**EXERCISE A**: Quote the stretch from "The OBR warned" through "data showed Wednesday." in the article on the Spring Statement 2022.
**EXERCISE B**: Put this sentence from the article on the Spring Statement 2022 into Spanish: "UK annual inflation accelerated to a 30-year high at 6.2 per cent in February, official data showed Wednesday."
START GIVEN TEXT
Spring Statement 2022: UK confronts cost of living crisis with inflation-fighting budget
Britain's economy will grow far slower than expected this year owing to the Ukraine war and soaring global inflation, Sunak told parliament
British finance minister Rishi Sunak on Wednesday launched plans to ease a cost of living crisis, with growth set for a massive slowdown as the war in Ukraine and decades-high inflation pummel the economy.
In a budget update, Chancellor of the Exchequer Sunak unveiled measures to help household finances, including a cut on fuel duty and easing the tax burden for the lowest earners.
He also pledged to cut income tax in 2024, which is the last year when the next general election can be called by Conservative Prime Minister Boris Johnson.
Britain's economy will grow far slower than expected this year owing to the Ukraine war and soaring global inflation, Sunak told parliament.
The UK economy was set to grow 3.8 per cent in 2022, down from an official estimate of six per cent made in October.
'Prepare for worse'
Sunak said that the Office for Budget Responsibility (OBR) -- the government's official economic forecaster -- "has not accounted for the full impacts of the war in Ukraine and we should be prepared for the economy and public finances to worsen, potentially significantly".
"Their initial view, combined with high global inflation and continuing supply chain pressures means" the UK economy is forecast to grow significantly slower than thought.
Gross domestic product was estimated to expand a further 1.8 per cent next year, down from an official prediction of 2.1 per cent.
The OBR warned that should "wholesale energy prices remain as high as markets expect, energy bills are set to rise... pushing inflation to a 40-year high of 8.7 per cent in the fourth quarter".
UK annual inflation accelerated to a 30-year high at 6.2 per cent in February, official data showed Wednesday.
Countries across the world are battling surging inflation fuelled by rocketing commodity prices over the Ukraine war and after nations exited pandemic lockdowns.
END GIVEN TEXT
START MATERIAL SUPPLIED
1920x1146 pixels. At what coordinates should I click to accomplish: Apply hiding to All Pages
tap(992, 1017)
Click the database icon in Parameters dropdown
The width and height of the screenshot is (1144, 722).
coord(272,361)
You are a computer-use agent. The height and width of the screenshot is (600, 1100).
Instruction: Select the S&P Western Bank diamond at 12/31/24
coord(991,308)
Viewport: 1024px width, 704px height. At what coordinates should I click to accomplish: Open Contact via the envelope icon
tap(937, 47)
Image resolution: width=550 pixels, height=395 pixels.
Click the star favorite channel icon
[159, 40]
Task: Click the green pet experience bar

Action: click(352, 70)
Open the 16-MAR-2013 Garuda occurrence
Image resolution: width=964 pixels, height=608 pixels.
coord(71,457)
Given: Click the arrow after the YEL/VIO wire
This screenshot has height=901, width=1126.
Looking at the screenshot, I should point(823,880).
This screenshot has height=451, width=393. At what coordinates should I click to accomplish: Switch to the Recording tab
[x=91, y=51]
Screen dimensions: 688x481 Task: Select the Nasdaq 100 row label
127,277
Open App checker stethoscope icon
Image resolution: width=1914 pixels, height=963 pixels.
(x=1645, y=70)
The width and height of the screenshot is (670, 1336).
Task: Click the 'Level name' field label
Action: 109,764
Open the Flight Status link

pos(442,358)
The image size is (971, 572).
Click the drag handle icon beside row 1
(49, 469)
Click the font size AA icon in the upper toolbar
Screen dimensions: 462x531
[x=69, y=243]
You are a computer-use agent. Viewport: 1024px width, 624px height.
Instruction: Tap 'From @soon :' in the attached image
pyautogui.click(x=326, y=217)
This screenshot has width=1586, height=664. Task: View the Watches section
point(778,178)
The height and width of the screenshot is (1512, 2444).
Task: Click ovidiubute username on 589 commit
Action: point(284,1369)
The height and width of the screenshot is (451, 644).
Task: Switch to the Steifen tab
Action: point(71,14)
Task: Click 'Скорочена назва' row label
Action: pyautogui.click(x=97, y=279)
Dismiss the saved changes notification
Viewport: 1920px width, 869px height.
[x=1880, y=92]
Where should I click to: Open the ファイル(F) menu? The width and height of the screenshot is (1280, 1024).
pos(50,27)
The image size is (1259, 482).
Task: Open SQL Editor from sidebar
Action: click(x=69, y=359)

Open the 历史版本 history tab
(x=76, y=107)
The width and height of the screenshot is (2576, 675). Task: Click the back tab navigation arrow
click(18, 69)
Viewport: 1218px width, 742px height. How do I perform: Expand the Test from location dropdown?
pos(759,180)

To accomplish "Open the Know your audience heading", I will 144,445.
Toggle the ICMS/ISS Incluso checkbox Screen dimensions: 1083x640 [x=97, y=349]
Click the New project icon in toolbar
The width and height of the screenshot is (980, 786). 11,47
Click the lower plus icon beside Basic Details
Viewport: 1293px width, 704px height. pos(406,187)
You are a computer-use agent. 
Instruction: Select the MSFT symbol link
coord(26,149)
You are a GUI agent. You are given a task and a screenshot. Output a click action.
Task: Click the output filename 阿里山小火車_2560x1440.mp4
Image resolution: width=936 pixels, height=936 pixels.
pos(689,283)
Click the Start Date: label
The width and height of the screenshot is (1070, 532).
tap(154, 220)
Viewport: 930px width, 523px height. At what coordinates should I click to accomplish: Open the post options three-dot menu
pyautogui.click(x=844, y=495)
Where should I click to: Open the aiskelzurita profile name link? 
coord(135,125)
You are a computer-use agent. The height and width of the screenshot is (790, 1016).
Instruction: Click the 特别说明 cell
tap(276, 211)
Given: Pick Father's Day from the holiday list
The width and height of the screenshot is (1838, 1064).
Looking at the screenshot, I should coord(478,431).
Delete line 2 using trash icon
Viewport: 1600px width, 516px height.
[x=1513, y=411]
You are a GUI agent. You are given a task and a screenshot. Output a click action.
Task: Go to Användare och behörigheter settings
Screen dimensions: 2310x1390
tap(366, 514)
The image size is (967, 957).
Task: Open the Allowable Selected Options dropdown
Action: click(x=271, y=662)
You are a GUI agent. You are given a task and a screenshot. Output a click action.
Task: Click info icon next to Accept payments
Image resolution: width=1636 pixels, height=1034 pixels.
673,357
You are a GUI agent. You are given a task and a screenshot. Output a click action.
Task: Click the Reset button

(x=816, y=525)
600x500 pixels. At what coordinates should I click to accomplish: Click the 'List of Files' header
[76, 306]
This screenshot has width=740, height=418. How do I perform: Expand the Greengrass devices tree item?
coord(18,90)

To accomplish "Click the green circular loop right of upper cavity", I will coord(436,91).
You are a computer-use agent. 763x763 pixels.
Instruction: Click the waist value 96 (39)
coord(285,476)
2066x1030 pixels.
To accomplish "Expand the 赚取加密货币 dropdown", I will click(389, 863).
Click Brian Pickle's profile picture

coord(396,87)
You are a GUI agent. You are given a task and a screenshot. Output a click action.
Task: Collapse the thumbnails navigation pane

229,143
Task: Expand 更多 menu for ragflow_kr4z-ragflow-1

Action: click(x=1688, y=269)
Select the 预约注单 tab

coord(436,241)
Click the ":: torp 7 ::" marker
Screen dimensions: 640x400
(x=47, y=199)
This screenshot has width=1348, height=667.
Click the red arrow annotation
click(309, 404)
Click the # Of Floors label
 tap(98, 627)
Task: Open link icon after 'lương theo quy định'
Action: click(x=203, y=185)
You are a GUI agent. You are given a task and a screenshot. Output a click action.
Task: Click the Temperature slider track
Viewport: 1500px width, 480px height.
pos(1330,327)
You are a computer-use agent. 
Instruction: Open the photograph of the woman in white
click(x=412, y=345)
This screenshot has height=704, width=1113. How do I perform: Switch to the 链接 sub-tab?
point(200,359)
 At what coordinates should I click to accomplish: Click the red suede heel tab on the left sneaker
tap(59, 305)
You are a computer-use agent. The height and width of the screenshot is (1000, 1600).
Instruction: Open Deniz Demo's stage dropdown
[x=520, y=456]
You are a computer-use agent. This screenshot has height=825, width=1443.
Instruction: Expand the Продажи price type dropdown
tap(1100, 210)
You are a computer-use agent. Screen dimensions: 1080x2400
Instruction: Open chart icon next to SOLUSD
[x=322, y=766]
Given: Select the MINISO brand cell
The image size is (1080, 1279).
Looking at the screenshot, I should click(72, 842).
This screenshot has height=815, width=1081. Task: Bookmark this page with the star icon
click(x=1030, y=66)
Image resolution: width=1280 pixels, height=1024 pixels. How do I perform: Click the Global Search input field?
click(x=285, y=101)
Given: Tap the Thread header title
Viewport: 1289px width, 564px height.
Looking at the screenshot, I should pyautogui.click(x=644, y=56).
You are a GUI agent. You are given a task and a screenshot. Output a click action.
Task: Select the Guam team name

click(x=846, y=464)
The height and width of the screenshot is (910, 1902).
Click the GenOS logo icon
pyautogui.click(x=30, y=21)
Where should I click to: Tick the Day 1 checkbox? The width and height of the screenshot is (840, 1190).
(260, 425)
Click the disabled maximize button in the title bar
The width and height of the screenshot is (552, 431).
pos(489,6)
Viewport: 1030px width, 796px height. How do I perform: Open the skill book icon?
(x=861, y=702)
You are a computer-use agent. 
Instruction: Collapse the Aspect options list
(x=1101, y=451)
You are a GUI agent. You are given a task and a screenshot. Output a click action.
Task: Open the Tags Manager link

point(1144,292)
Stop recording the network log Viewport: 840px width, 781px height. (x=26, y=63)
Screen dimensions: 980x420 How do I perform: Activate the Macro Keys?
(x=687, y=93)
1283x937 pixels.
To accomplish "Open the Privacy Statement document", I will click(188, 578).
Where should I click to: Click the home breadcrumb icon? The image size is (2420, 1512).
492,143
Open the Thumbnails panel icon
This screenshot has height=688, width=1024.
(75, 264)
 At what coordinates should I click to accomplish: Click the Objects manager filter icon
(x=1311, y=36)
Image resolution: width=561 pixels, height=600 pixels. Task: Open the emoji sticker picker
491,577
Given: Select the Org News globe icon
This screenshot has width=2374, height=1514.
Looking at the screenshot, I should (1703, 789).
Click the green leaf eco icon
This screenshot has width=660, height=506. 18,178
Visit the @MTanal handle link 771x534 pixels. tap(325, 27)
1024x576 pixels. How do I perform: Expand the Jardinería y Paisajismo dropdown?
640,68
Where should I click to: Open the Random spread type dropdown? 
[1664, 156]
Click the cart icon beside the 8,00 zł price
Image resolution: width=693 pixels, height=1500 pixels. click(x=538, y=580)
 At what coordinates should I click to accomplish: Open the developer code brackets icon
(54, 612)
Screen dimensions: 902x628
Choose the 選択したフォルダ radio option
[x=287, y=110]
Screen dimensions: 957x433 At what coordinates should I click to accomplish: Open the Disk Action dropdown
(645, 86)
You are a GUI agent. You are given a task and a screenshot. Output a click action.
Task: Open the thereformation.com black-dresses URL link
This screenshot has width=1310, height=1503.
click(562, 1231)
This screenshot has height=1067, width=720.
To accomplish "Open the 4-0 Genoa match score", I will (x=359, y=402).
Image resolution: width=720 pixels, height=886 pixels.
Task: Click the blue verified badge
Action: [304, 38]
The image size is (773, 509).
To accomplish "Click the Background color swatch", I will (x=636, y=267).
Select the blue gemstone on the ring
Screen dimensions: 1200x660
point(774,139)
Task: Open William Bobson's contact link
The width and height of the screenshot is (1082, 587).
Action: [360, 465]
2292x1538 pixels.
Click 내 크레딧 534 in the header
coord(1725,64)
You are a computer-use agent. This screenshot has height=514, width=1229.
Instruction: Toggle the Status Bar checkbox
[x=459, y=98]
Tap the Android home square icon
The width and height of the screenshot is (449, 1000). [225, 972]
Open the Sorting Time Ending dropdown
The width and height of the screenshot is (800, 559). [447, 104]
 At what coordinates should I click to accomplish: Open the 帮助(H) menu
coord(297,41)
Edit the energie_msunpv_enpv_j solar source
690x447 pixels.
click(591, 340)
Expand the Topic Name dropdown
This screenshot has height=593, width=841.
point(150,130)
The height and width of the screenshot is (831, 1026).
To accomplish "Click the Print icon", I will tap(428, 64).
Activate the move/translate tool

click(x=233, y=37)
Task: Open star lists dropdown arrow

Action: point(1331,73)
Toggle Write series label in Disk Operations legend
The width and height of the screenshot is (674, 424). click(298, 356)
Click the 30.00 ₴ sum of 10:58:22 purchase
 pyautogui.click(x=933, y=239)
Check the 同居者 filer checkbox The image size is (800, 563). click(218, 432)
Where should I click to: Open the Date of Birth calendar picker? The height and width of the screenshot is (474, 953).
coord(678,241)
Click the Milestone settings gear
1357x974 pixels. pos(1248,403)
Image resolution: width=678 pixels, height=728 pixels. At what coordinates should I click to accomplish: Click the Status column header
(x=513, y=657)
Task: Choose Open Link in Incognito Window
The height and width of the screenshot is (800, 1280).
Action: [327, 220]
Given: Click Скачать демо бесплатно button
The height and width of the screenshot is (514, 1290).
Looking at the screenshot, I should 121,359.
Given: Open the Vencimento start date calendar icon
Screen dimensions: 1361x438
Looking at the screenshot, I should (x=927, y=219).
END MATERIAL SUPPLIED
**WRITTEN RESPONSE A**:
The OBR warned that should "wholesale energy prices remain as high as markets expect, energy bills are set to rise... pushing inflation to a 40-year high of 8.7 per cent in the fourth quarter".
UK annual inflation accelerated to a 30-year high at 6.2 per cent in February, official data showed Wednesday.

**WRITTEN RESPONSE B**: La inflación anual del Reino Unido se aceleró en febrero hasta el 6,2 por ciento, su nivel más alto en 30 años, según mostraron los datos oficiales el miércoles.